──────── Data for analysis ────────

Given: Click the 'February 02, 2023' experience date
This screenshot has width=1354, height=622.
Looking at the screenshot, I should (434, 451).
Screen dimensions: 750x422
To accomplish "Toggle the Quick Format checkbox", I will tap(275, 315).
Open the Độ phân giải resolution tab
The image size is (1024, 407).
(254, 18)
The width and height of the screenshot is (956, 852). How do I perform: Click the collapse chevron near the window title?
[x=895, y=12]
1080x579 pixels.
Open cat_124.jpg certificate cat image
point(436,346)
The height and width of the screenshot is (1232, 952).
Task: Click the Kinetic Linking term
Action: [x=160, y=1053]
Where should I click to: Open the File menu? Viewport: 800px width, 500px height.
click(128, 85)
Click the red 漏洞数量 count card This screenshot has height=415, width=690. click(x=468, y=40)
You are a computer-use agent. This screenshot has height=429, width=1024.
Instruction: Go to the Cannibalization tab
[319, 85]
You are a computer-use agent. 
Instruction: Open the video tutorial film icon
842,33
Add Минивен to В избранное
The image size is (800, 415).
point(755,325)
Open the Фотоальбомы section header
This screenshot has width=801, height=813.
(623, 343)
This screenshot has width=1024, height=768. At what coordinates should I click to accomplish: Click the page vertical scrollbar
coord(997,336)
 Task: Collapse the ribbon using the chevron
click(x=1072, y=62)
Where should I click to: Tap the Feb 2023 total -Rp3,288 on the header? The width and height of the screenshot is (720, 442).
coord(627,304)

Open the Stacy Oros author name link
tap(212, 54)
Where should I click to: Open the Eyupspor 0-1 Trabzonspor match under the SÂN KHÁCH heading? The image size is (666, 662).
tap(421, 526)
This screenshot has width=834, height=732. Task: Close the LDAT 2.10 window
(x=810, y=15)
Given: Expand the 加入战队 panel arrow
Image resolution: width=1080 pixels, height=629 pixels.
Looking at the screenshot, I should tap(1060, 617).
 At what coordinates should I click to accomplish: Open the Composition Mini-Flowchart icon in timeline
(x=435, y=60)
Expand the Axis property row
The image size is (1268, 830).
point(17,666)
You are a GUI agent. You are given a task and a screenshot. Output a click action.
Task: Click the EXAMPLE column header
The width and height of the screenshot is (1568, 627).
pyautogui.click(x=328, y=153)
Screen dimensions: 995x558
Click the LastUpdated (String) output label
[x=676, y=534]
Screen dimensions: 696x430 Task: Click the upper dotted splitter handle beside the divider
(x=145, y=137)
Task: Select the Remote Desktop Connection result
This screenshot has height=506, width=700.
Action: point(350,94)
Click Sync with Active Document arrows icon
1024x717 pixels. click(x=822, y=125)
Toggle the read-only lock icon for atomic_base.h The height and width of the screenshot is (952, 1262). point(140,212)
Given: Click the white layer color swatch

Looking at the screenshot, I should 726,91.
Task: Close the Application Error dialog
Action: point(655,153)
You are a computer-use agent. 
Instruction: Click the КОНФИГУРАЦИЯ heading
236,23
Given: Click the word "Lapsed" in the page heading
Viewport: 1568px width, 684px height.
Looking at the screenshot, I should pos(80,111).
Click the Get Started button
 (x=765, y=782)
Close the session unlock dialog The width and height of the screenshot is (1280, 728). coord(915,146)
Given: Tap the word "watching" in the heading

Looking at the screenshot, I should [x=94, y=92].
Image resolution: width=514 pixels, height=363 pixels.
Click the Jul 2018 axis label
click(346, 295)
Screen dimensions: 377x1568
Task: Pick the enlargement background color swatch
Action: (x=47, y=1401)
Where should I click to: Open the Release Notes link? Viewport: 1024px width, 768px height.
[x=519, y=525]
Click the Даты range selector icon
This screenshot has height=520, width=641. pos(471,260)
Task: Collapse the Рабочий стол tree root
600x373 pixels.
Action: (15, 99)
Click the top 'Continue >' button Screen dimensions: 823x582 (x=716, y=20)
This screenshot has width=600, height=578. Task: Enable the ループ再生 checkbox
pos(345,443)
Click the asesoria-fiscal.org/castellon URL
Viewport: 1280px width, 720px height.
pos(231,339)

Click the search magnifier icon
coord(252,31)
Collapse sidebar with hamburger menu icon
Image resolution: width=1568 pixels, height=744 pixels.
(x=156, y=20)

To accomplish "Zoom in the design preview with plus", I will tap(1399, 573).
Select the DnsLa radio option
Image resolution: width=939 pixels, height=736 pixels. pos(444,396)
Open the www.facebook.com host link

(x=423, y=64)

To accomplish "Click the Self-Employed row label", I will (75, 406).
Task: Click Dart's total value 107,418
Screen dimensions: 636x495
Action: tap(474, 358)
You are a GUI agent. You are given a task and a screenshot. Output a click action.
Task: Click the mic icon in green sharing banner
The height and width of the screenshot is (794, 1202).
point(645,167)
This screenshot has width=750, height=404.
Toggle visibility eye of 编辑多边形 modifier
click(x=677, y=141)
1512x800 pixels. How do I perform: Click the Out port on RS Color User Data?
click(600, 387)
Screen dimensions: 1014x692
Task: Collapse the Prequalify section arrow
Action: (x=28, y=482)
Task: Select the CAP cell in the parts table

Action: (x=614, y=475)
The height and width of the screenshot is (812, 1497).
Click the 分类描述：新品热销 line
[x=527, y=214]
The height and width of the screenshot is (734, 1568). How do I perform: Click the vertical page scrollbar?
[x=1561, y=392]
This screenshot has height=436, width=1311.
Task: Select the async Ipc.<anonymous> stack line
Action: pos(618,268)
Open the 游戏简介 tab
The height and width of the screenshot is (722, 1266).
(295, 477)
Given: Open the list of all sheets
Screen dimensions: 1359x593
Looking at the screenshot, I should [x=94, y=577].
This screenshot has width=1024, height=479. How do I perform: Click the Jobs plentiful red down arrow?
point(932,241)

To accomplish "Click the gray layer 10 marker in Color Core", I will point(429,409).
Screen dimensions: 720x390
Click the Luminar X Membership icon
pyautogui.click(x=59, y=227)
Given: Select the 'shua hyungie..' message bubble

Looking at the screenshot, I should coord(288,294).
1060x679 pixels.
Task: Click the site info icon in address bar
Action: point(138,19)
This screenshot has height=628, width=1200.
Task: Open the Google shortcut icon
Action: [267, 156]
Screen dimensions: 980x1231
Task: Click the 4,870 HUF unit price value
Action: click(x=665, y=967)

────────

◆ Problem to work on
Reproduce exactly, and with no other material, the lines between those holding "Viewport: 1280px width, 720px height." and "Task: Click Dart's total value 107,418", inclusive.

◆ Result for this exercise
Viewport: 1280px width, 720px height.
pos(231,339)

Click the search magnifier icon
coord(252,31)
Collapse sidebar with hamburger menu icon
Image resolution: width=1568 pixels, height=744 pixels.
(x=156, y=20)

To accomplish "Zoom in the design preview with plus", I will tap(1399, 573).
Select the DnsLa radio option
Image resolution: width=939 pixels, height=736 pixels. pos(444,396)
Open the www.facebook.com host link

(x=423, y=64)

To accomplish "Click the Self-Employed row label", I will (75, 406).
Task: Click Dart's total value 107,418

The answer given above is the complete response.